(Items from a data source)
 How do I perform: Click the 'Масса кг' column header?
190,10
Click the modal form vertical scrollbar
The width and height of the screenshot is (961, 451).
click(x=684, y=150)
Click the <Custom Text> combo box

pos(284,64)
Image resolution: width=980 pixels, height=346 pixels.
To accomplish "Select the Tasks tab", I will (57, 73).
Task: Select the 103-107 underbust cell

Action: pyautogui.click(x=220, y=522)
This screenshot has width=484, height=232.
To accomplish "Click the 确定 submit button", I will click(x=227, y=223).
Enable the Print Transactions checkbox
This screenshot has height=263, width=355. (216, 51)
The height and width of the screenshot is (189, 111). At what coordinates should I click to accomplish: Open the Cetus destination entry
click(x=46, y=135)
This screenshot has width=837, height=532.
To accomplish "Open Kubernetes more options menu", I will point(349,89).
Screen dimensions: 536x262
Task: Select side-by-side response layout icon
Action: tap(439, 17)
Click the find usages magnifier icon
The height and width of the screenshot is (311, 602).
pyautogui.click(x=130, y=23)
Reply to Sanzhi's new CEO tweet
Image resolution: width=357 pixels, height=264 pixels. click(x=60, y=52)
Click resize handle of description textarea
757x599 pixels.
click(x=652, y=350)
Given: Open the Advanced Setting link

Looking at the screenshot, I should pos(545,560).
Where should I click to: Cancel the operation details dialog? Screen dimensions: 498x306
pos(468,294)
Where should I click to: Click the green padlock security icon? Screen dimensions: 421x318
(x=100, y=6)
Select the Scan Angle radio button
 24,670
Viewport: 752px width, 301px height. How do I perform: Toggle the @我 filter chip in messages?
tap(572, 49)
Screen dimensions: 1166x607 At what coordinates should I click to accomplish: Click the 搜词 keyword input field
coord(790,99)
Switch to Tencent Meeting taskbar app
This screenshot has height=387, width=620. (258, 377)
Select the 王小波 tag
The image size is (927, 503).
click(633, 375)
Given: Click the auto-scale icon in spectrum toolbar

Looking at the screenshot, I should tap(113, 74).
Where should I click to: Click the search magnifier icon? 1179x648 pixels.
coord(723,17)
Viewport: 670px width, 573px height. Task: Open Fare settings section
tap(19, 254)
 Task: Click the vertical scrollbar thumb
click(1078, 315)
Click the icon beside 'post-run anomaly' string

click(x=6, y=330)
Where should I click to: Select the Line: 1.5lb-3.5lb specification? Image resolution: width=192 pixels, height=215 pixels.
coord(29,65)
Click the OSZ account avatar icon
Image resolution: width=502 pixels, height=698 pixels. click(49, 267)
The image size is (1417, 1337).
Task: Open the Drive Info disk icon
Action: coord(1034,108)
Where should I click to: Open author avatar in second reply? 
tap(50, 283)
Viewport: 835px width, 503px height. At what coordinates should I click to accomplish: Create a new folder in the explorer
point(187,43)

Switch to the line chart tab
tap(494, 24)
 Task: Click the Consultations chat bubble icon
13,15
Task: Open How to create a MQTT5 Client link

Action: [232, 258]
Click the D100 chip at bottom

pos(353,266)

* [THE PROBLEM]:
Set all of the entries down again, exactly as they were given.

* [EXPECTED ANSWER]:
 How do I perform: Click the 'Масса кг' column header?
190,10
Click the modal form vertical scrollbar
The width and height of the screenshot is (961, 451).
click(x=684, y=150)
Click the <Custom Text> combo box

pos(284,64)
Image resolution: width=980 pixels, height=346 pixels.
To accomplish "Select the Tasks tab", I will (57, 73).
Task: Select the 103-107 underbust cell

Action: pyautogui.click(x=220, y=522)
This screenshot has width=484, height=232.
To accomplish "Click the 确定 submit button", I will click(x=227, y=223).
Enable the Print Transactions checkbox
This screenshot has height=263, width=355. (216, 51)
The height and width of the screenshot is (189, 111). At what coordinates should I click to accomplish: Open the Cetus destination entry
click(x=46, y=135)
This screenshot has width=837, height=532.
To accomplish "Open Kubernetes more options menu", I will point(349,89).
Screen dimensions: 536x262
Task: Select side-by-side response layout icon
Action: tap(439, 17)
Click the find usages magnifier icon
The height and width of the screenshot is (311, 602).
pyautogui.click(x=130, y=23)
Reply to Sanzhi's new CEO tweet
Image resolution: width=357 pixels, height=264 pixels. click(x=60, y=52)
Click resize handle of description textarea
757x599 pixels.
click(x=652, y=350)
Given: Open the Advanced Setting link

Looking at the screenshot, I should pos(545,560).
Where should I click to: Cancel the operation details dialog? Screen dimensions: 498x306
pos(468,294)
Where should I click to: Click the green padlock security icon? Screen dimensions: 421x318
(x=100, y=6)
Select the Scan Angle radio button
 24,670
Viewport: 752px width, 301px height. How do I perform: Toggle the @我 filter chip in messages?
tap(572, 49)
Screen dimensions: 1166x607 At what coordinates should I click to accomplish: Click the 搜词 keyword input field
coord(790,99)
Switch to Tencent Meeting taskbar app
This screenshot has height=387, width=620. (258, 377)
Select the 王小波 tag
The image size is (927, 503).
click(633, 375)
Given: Click the auto-scale icon in spectrum toolbar

Looking at the screenshot, I should tap(113, 74).
Where should I click to: Click the search magnifier icon? 1179x648 pixels.
coord(723,17)
Viewport: 670px width, 573px height. Task: Open Fare settings section
tap(19, 254)
 Task: Click the vertical scrollbar thumb
click(1078, 315)
Click the icon beside 'post-run anomaly' string

click(x=6, y=330)
Where should I click to: Select the Line: 1.5lb-3.5lb specification? Image resolution: width=192 pixels, height=215 pixels.
coord(29,65)
Click the OSZ account avatar icon
Image resolution: width=502 pixels, height=698 pixels. click(49, 267)
The image size is (1417, 1337).
Task: Open the Drive Info disk icon
Action: coord(1034,108)
Where should I click to: Open author avatar in second reply? 
tap(50, 283)
Viewport: 835px width, 503px height. At what coordinates should I click to accomplish: Create a new folder in the explorer
point(187,43)

Switch to the line chart tab
tap(494, 24)
 Task: Click the Consultations chat bubble icon
13,15
Task: Open How to create a MQTT5 Client link

Action: [232, 258]
Click the D100 chip at bottom

pos(353,266)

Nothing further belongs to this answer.